ACTION ITEM
Only an exact repetition of the lines from the one holding "Add page to Photography folder" to the end of the data is wanted, with pictures left out.

::: DATA LISTING :::

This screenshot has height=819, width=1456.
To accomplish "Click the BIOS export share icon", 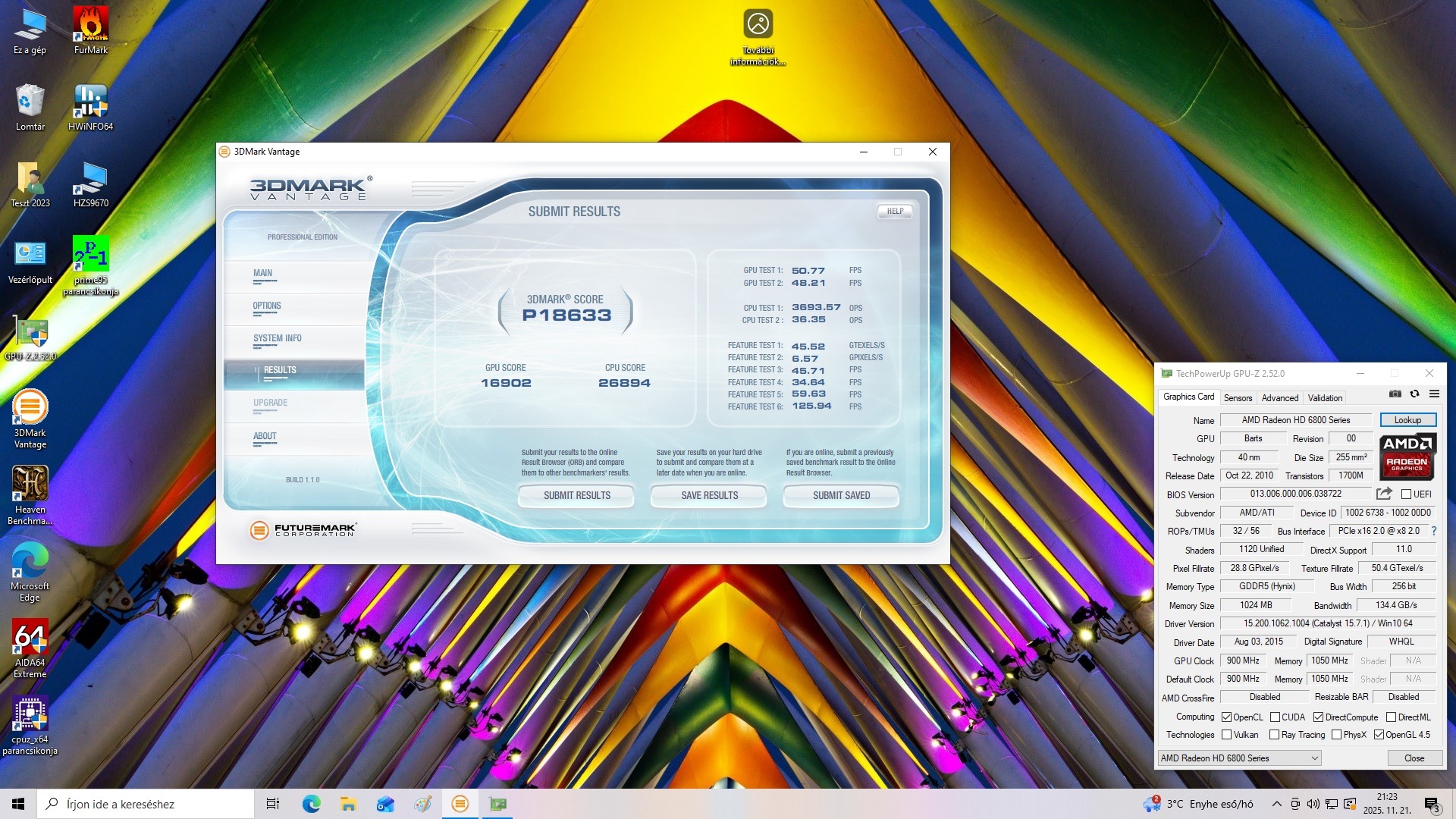I will click(1384, 494).
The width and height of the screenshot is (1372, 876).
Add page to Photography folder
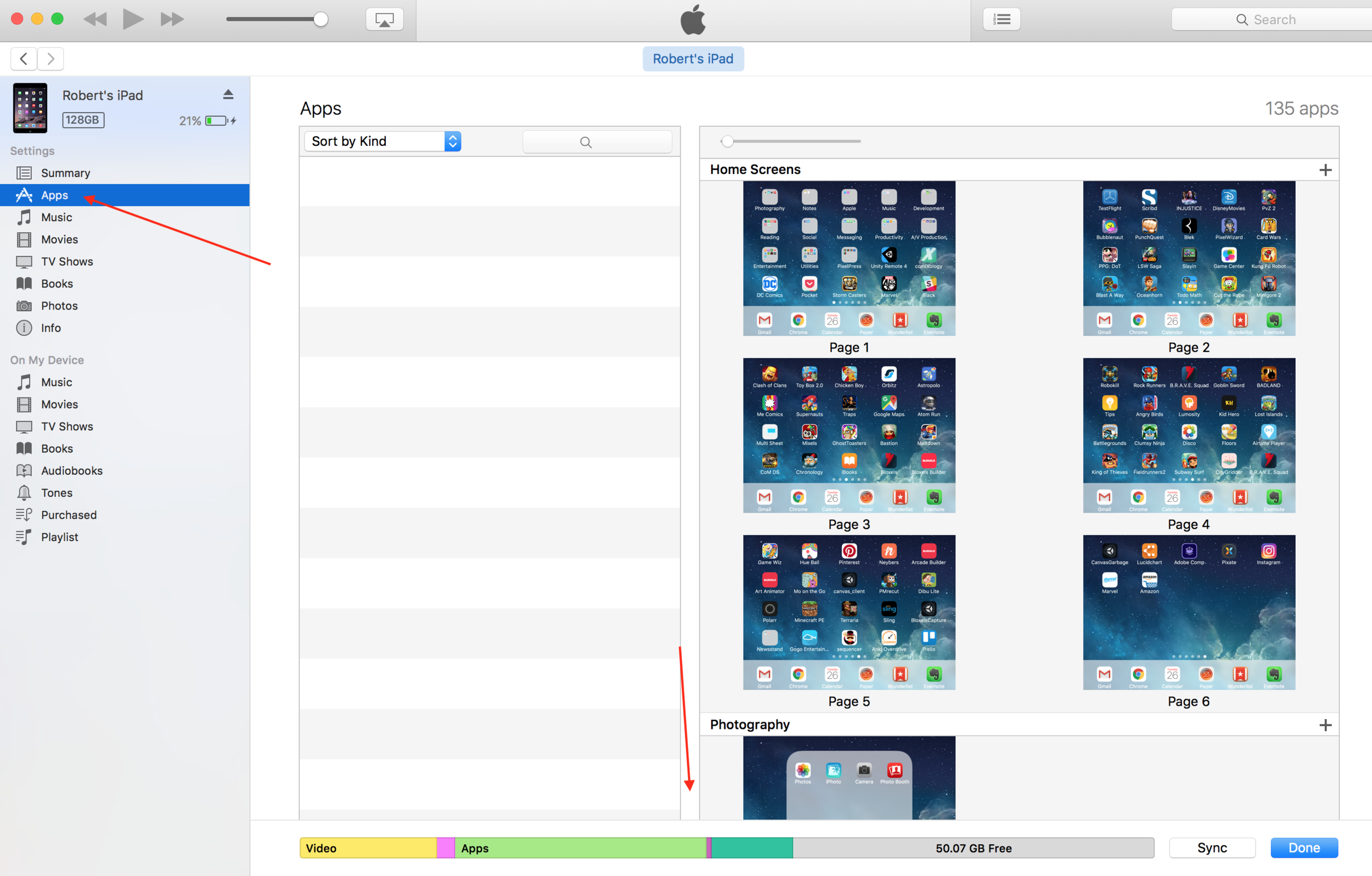[1325, 725]
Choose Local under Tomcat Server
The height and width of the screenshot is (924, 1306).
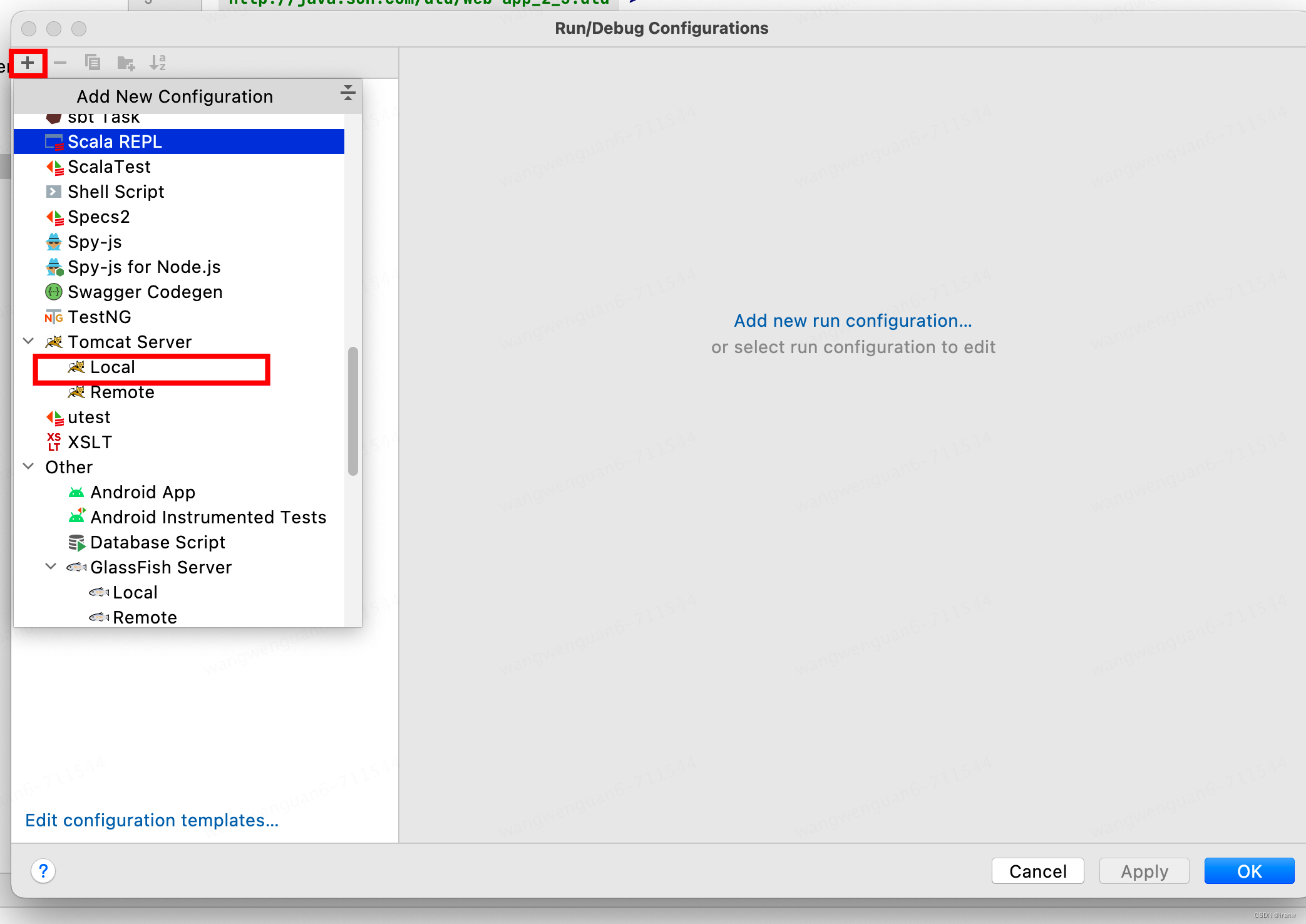tap(113, 367)
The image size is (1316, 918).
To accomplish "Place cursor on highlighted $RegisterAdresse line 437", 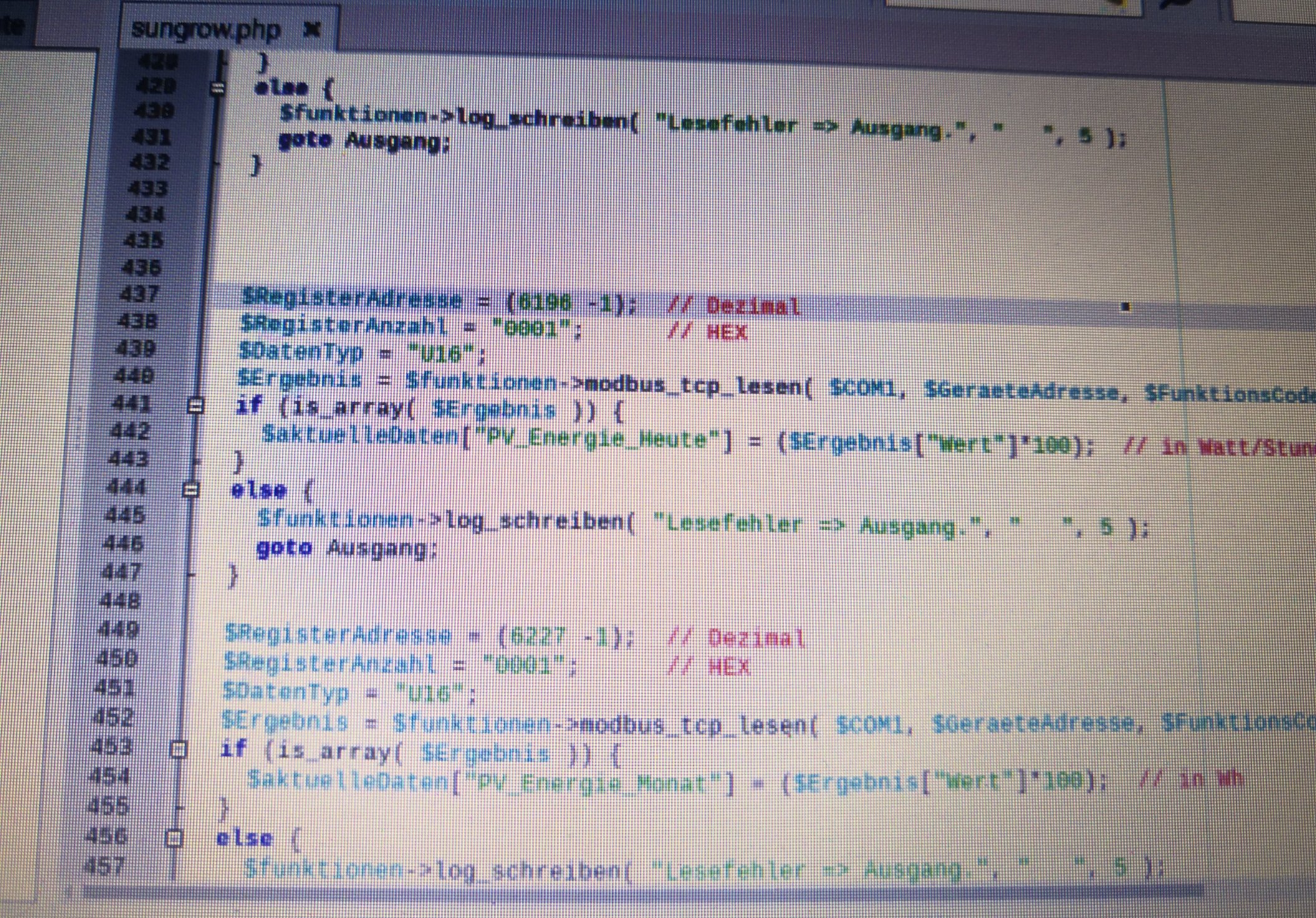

:::

ANSWER FOR THIS EXERCISE
Add page to Photography folder
[1325, 725]
Choose Local under Tomcat Server
The height and width of the screenshot is (924, 1306).
tap(113, 367)
The image size is (1316, 918).
To accomplish "Place cursor on highlighted $RegisterAdresse line 437", 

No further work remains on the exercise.